Wrap-around artefact (aliasing) (Figures 16 and 17) results when signal from tissue outside the field of view is mapped [13]. The signal received is misplaced onto the opposite side of the image. This can potentially obscure lesions of the spine and adjacent tissues [2, 5, 8].
Truncation artefact (Gibbs Phenomenon) (shown in Figure 2) occurs due to the inability of Fourier transformation to reproduce signal intensity changes at high contrast interfaces accurately, for example at the discovertebral junction and CSF-cord interface. This artefact appears as a series of parallel lines that propagate from both sides of a high-contrast interface and diminish in amplitude with increasing distance from the interface. Truncation artefact can be mistaken for several pathologies, including a dilated central canal, syrinx, arteriovenous malformation or myelitis. Truncation artefact may also make areas of very high or low signal intensity appear larger than they actually are. Thus, areas of CSF or bone may appear enlarged and this can be misinterpreted as pathological change such as cord atrophy [2, 5, 8].
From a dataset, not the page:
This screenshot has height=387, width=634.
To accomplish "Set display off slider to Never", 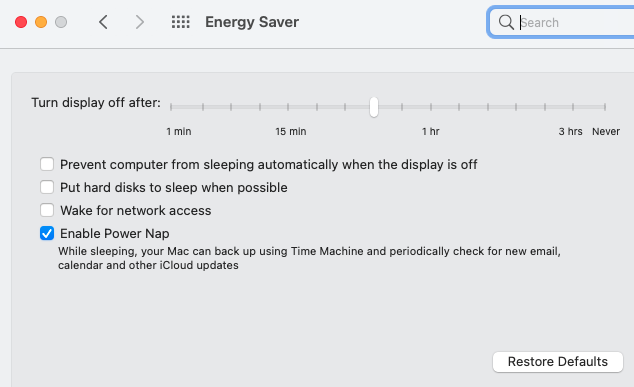I will [x=605, y=107].
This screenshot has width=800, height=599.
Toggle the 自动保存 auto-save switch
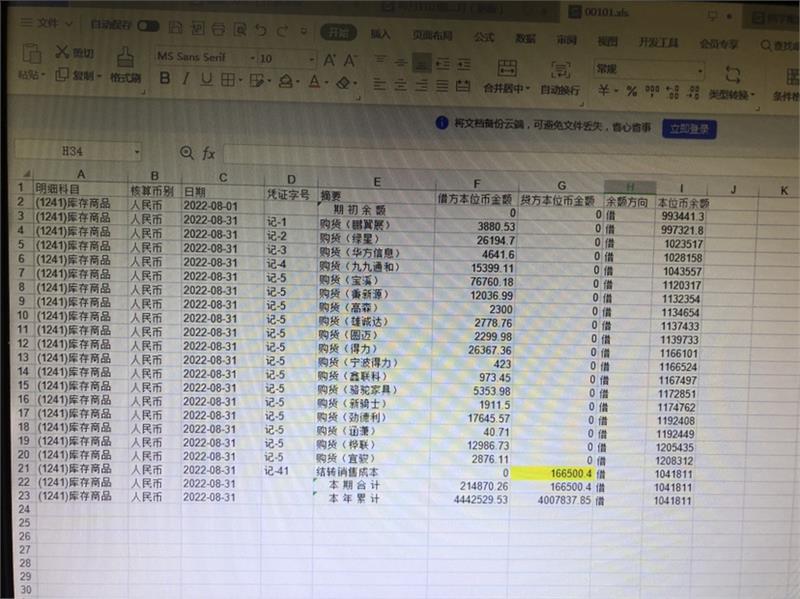pyautogui.click(x=147, y=25)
Partial volume averaging occurs when structures with different signal intensities are included within the same voxel, leading to an averaging of signal intensity within the voxel (Fig 11). This is more prominent with thick sections and/or small structures. If there is a large difference in signal strength between tissues in adjacent voxels, areas of high signal intensity can “bleed” into areas of low signals. This makes bright structures appear larger [2, 5, 8].
The dielectric effect (Figures 18 and 19) is seen when using higher magnetic field strengths, typically 3T or more, and occurs when the radiofrequency wavelength is of similar magnitude or smaller than the patient’s cross-sectional diameter, leading to constructive and destructive interference patterns and hence, areas of increased or decreased signal intensity. At a field strength of 3T, the radiofrequency wavelength is 26 centimetres which may be smaller than the abdominal diameter, particularly in patients with obesity, ascites or pregnancy. Central decreased intensity can obscure pathology [14].